What you should do:
Word for word, repeat the entries, minus the pictures.

----------

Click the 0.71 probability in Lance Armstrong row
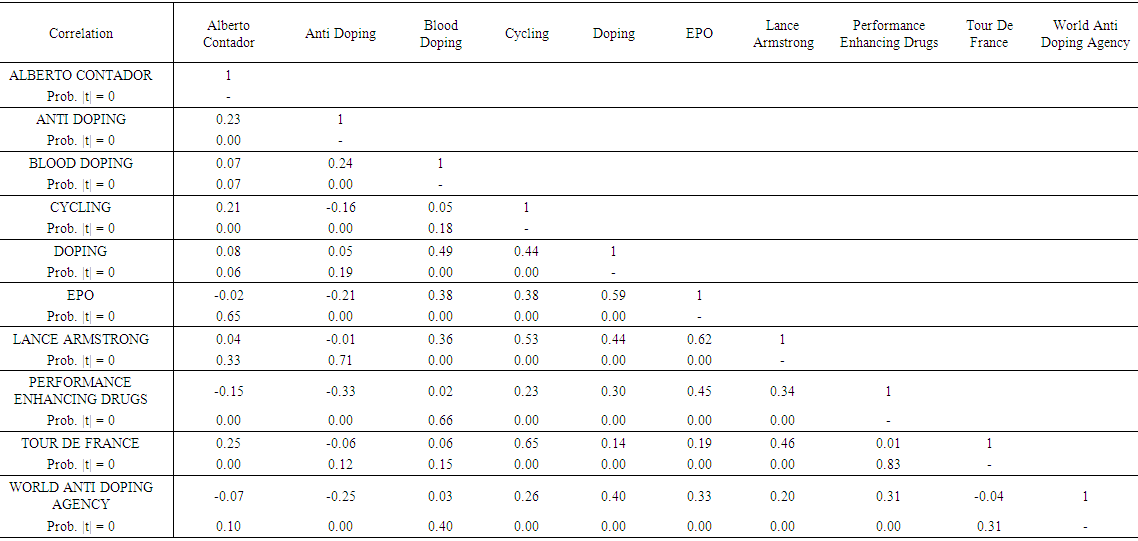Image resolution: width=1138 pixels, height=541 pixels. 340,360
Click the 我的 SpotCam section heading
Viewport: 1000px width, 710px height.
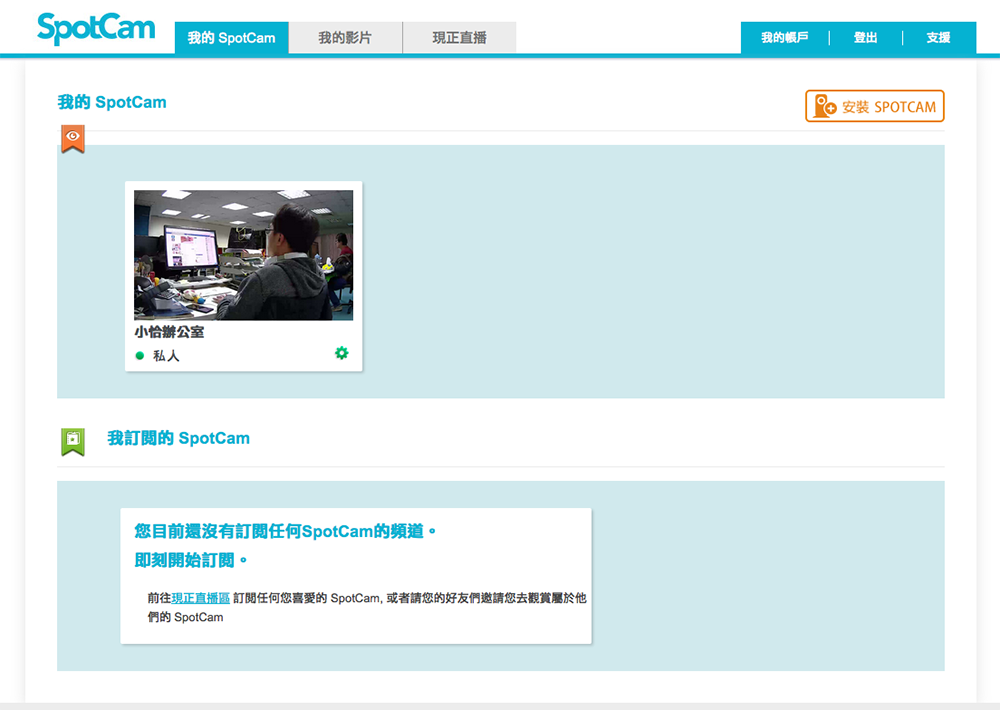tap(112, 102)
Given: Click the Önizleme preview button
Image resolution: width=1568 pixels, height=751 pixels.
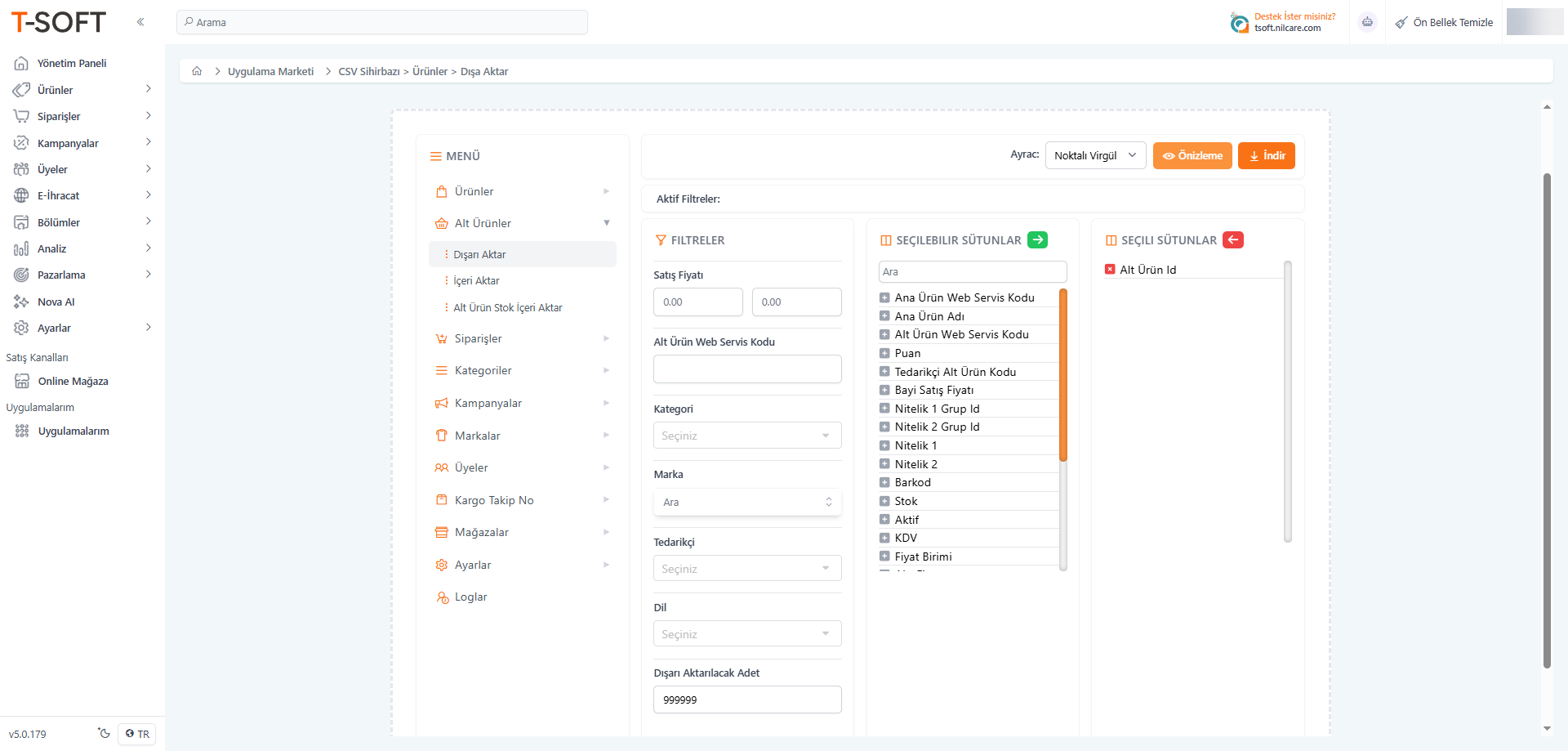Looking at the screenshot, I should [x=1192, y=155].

----------

Response to this task:
Click the 0.71 probability in Lance Armstrong row
Image resolution: width=1138 pixels, height=541 pixels. 340,360
Click the 我的 SpotCam section heading
Viewport: 1000px width, 710px height.
tap(112, 102)
Given: Click the Önizleme preview button
Image resolution: width=1568 pixels, height=751 pixels.
Looking at the screenshot, I should [x=1192, y=155].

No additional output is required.